[feat][BREAKING] Megatron: Support learning rate scheduler #1701

ETOgaosion · May 26, 2025

Checklist Before Starting

Search for similar PR(s).

What does this PR do?

Support lr scheduler in megatron

High-Level Design

Still got some difference with FSDP's optimizer in APIs

Specific Changes

List the specific changes.

API

    optim:
      lr: 1e-6
      clip_grad: 1.0
      total_training_steps: -1  # must be override by program
      lr_warmup_init: 0.0  # initial learning rate for warmup, default to 0.0
      lr_warmup_steps: -1 # Prioritized. Negative values mean delegating to lr_warmup_steps_ratio.
      lr_warmup_steps_ratio: 0.  # the total steps will be injected during runtime
      lr_decay_steps: null
      lr_decay_style: linear # select from constant/linear/cosine/inverse_square_root
      min_lr: 0.0 # minimum learning rate, default to 0.0
      weight_decay: 0.01
      weight_decay_incr_style: constant # select from constant/linear/cosine
      lr_wsd_decay_style: exponential # select from constant/exponential/cosine
      lr_wsd_decay_steps: null
      use_checkpoint_opt_param_scheduler: False # use checkpoint optimizer parameter scheduler

Notice that there are some differences in APIs between Megatron optimizer and FSDP optimizer.

Megatron optimizer scheduler names the period after lr_warmup as lr_decay_steps, so the warmup_style actually means the style of lr decay after warmup.
Megatron optimizer also support weight decay decay mechanism
use_checkpoint_opt_param_scheduler determines whether to use the checkpoint optimizer parameter scheduler. If set to True, the optimizer parameter scheduler will be saved in the checkpoint and loaded from the checkpoint during resuming training.

Usage Example

Provide usage example(s) for easier usage.

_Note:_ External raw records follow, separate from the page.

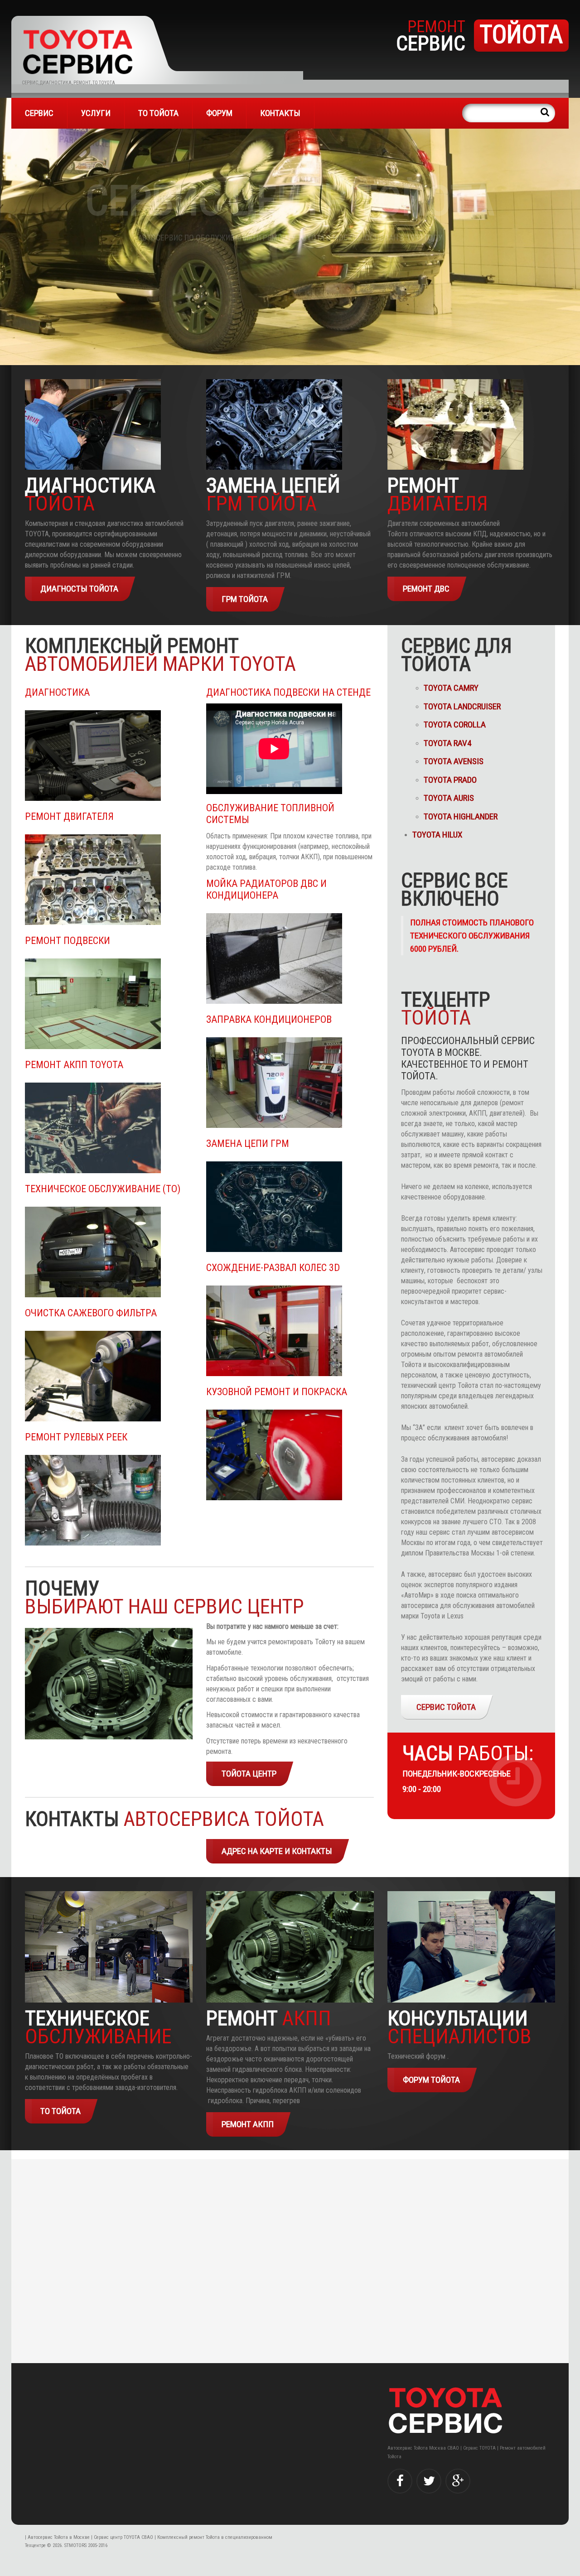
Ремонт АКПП (248, 2124)
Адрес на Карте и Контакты (277, 1851)
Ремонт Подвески (67, 940)
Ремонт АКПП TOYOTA (75, 1064)
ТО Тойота (158, 113)
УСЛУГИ (96, 113)
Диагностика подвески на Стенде (288, 692)
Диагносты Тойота (79, 588)
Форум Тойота (431, 2080)
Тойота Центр (249, 1773)
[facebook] (399, 2481)
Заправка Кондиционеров (269, 1019)
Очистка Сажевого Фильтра (91, 1313)
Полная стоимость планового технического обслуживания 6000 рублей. (472, 935)
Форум (219, 113)
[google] (457, 2481)
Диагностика (57, 692)
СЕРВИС (39, 113)
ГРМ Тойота (245, 599)
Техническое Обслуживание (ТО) (102, 1188)
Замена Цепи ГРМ (247, 1143)
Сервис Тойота (446, 1707)
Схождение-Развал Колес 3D (273, 1267)
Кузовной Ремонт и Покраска (276, 1391)
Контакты (280, 113)
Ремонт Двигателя (69, 816)
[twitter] (428, 2481)
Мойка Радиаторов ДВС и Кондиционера (266, 889)
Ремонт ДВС (426, 588)
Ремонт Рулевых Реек (76, 1437)
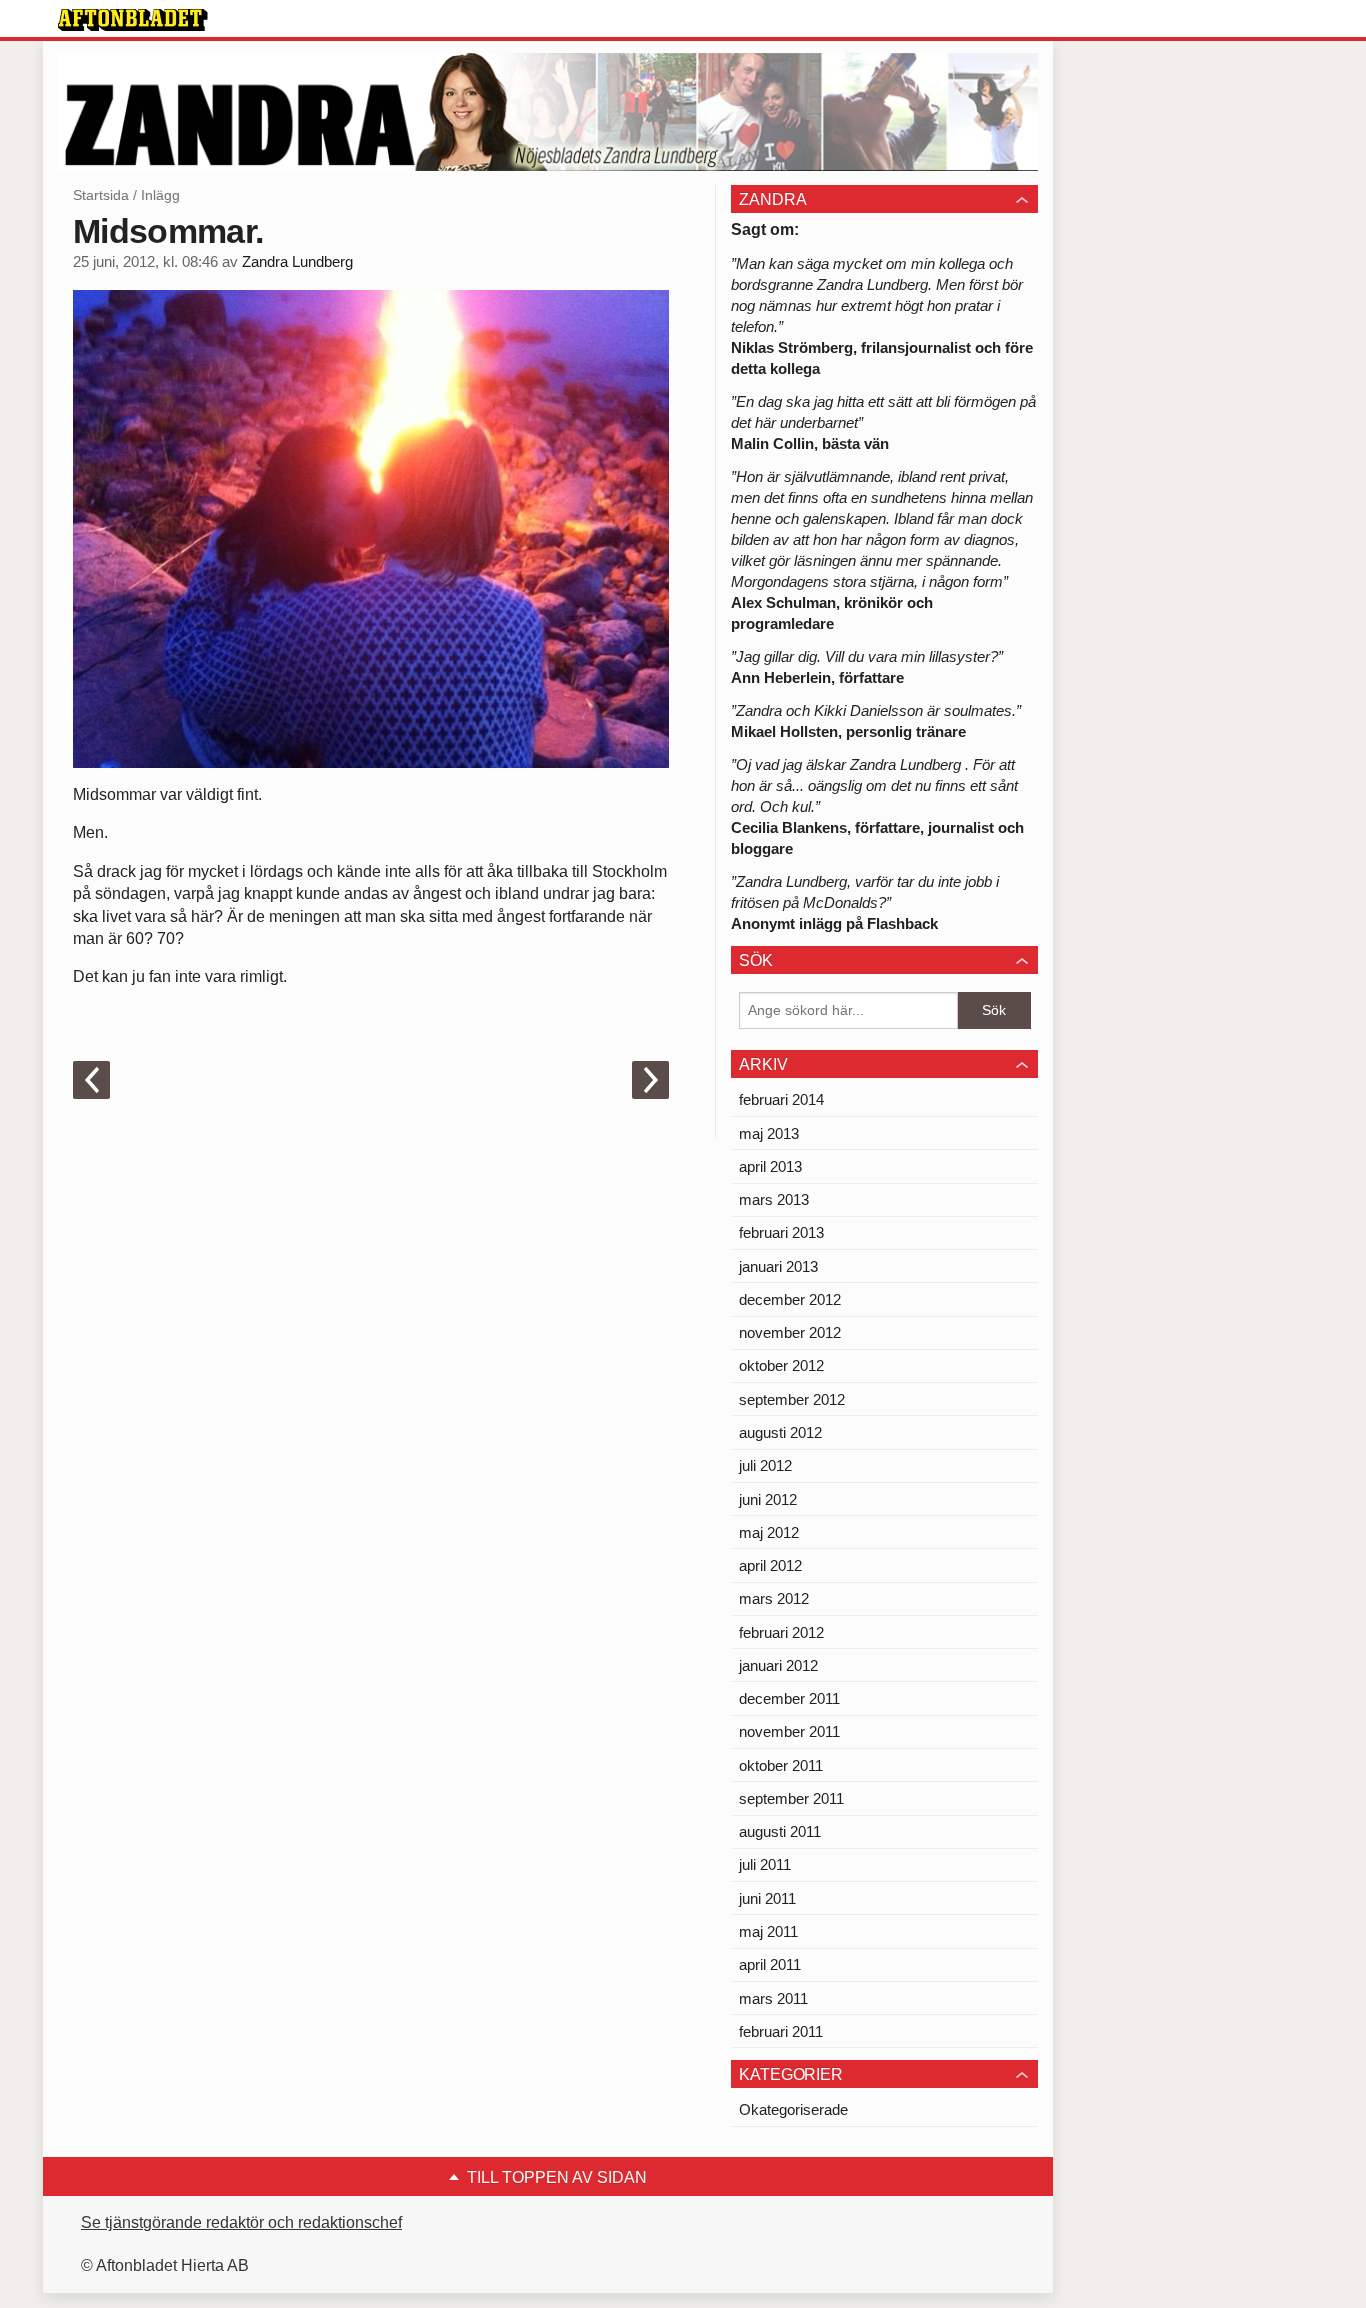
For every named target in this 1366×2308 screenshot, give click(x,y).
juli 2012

# Add code snippet or script demonstrating how to use this

Test

For changes that can not be tested by CI (e.g., algorithm implementation, new model support), validate by experiment(s) and show results like training curve plots, evaluatuion results, etc.

Additional Info.

Issue Number: Fixes issue # or discussion # if any.
Training: [Note which backend this PR will affect: FSDP, Megatron, both, or none]
Inference: [Note which backend this PR will affect: vLLM, SGLang, both, or none]

Checklist Before Submitting

Read the Contribute Guide.
Apply pre-commit checks.
Add [BREAKING] to the PR title if it breaks any API.
Update the documentation about your changes in the docs.
Add CI test(s) if necessary.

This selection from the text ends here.